■ Your assignment ■
Copy out all lines in the data below containing the string "computer".

■ Extracted data ■
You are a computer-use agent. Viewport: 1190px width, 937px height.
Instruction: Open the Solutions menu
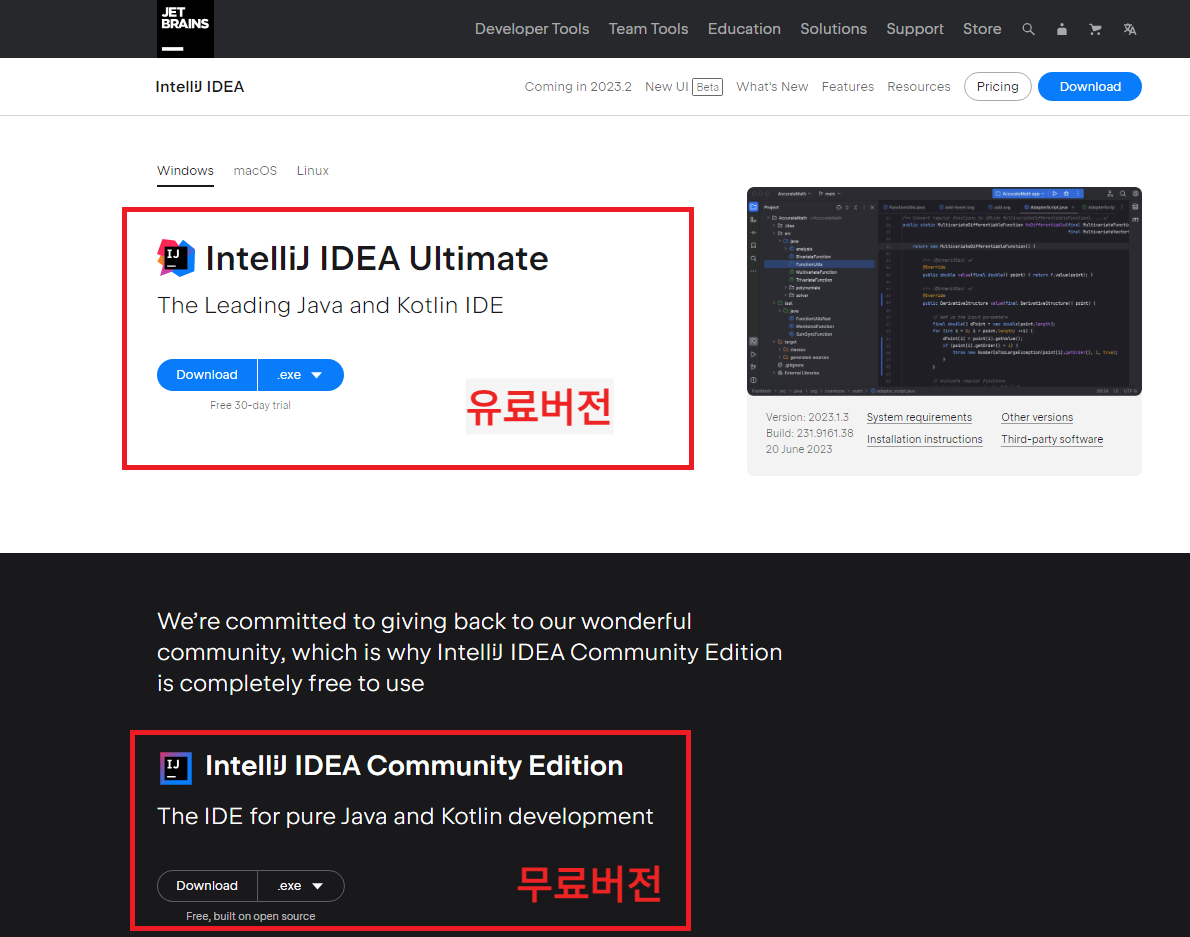833,29
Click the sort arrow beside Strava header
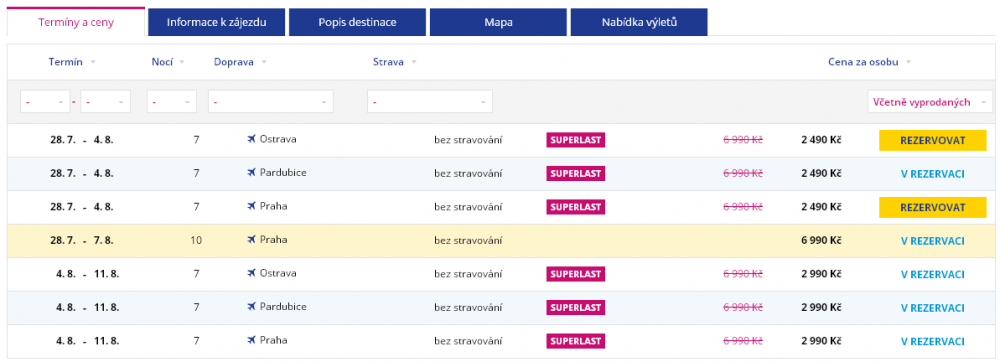This screenshot has width=1000, height=362. 414,62
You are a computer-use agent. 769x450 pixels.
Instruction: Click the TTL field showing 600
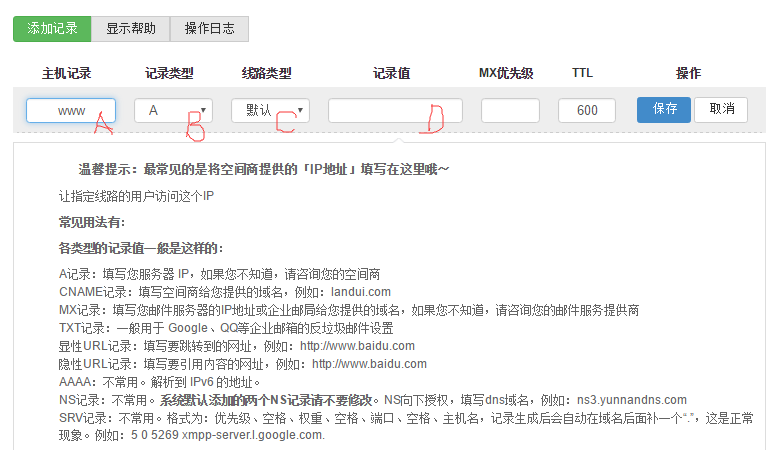587,110
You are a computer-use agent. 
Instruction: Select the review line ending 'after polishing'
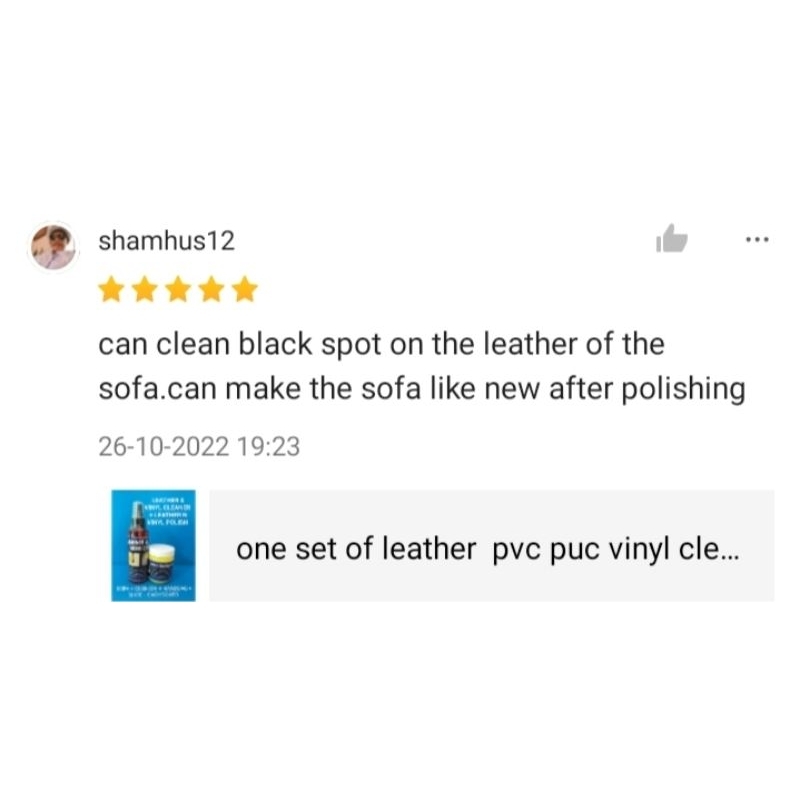point(422,390)
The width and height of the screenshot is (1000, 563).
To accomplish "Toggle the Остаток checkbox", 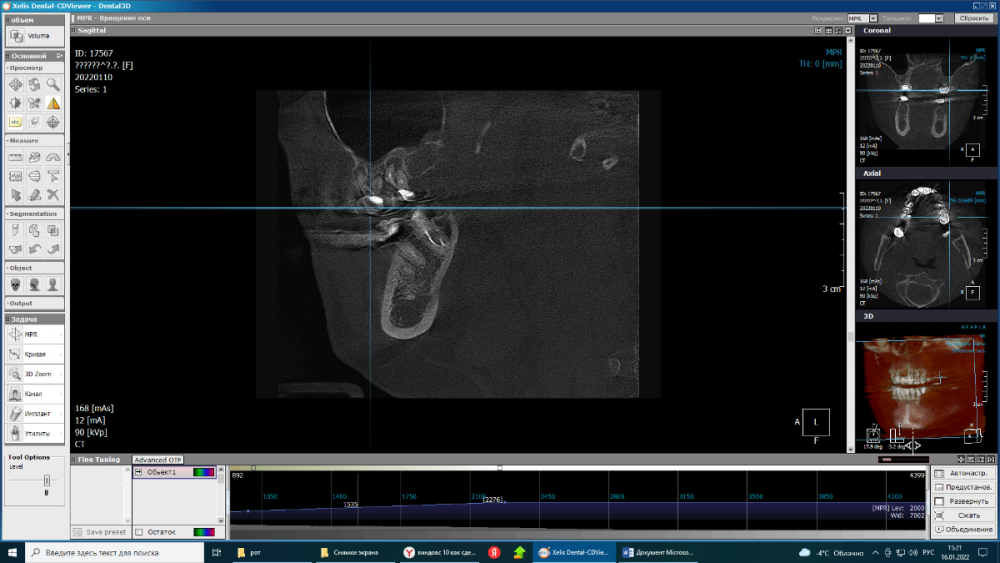I will click(139, 532).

■ Answer to this problem ■
You are a computer-use agent. Viewport: 1190px width, 937px height.
You are a computer-use agent. 769x450 pixels.
You are a computer-use agent. 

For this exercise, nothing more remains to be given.